— Start Stored records —

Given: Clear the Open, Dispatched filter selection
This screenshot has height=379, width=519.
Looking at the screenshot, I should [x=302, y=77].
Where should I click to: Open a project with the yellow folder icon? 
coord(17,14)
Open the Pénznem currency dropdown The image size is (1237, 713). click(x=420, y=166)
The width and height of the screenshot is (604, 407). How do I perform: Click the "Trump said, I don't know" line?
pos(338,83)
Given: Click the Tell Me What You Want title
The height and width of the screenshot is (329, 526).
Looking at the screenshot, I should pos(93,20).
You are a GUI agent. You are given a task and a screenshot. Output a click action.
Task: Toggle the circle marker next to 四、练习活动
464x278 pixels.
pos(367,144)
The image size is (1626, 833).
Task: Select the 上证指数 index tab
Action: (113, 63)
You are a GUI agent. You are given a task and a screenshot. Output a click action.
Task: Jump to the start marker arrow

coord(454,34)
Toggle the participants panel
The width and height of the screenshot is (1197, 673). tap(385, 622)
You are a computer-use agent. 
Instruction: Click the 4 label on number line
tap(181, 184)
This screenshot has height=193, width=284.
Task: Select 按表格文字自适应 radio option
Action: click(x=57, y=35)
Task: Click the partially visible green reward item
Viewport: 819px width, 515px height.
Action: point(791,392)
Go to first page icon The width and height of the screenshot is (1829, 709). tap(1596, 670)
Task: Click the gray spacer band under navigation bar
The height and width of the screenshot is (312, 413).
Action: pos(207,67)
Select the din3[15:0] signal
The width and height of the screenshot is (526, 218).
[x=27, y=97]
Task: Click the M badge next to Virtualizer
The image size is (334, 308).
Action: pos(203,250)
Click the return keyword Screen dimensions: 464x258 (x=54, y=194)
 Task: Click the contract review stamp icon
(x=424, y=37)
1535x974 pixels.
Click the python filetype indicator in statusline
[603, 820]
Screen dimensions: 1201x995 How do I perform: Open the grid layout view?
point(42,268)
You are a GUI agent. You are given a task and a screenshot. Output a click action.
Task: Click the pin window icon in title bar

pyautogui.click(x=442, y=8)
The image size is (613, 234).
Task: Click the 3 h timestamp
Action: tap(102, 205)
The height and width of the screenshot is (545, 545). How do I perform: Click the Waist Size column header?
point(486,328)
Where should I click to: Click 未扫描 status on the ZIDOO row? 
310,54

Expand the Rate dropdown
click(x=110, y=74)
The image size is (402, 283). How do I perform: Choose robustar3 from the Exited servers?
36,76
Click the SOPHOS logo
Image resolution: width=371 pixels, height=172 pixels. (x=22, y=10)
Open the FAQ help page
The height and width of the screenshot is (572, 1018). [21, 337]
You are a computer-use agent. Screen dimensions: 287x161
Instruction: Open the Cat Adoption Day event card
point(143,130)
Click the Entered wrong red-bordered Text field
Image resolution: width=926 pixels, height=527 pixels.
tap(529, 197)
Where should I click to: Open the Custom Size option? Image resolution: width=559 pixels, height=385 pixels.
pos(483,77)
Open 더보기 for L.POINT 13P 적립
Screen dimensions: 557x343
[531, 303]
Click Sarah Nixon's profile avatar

— End Stored records —

-- Your task --
Copy out, without any change, the stretch of the material from the line containing "Given: Click the Tell Me What You Want title" through the line containing "point(42,268)", including both of those lines.

-- Problem solution --
Given: Click the Tell Me What You Want title
The height and width of the screenshot is (329, 526).
Looking at the screenshot, I should pos(93,20).
You are a GUI agent. You are given a task and a screenshot. Output a click action.
Task: Toggle the circle marker next to 四、练习活动
464x278 pixels.
pos(367,144)
The image size is (1626, 833).
Task: Select the 上证指数 index tab
Action: (113, 63)
You are a GUI agent. You are given a task and a screenshot. Output a click action.
Task: Jump to the start marker arrow

coord(454,34)
Toggle the participants panel
The width and height of the screenshot is (1197, 673). tap(385, 622)
You are a computer-use agent. 
Instruction: Click the 4 label on number line
tap(181, 184)
This screenshot has height=193, width=284.
Task: Select 按表格文字自适应 radio option
Action: click(x=57, y=35)
Task: Click the partially visible green reward item
Viewport: 819px width, 515px height.
Action: point(791,392)
Go to first page icon The width and height of the screenshot is (1829, 709). tap(1596, 670)
Task: Click the gray spacer band under navigation bar
The height and width of the screenshot is (312, 413).
Action: pos(207,67)
Select the din3[15:0] signal
The width and height of the screenshot is (526, 218).
[x=27, y=97]
Task: Click the M badge next to Virtualizer
The image size is (334, 308).
Action: pos(203,250)
Click the return keyword Screen dimensions: 464x258 (x=54, y=194)
 Task: Click the contract review stamp icon
(x=424, y=37)
1535x974 pixels.
Click the python filetype indicator in statusline
[603, 820]
Screen dimensions: 1201x995 How do I perform: Open the grid layout view?
point(42,268)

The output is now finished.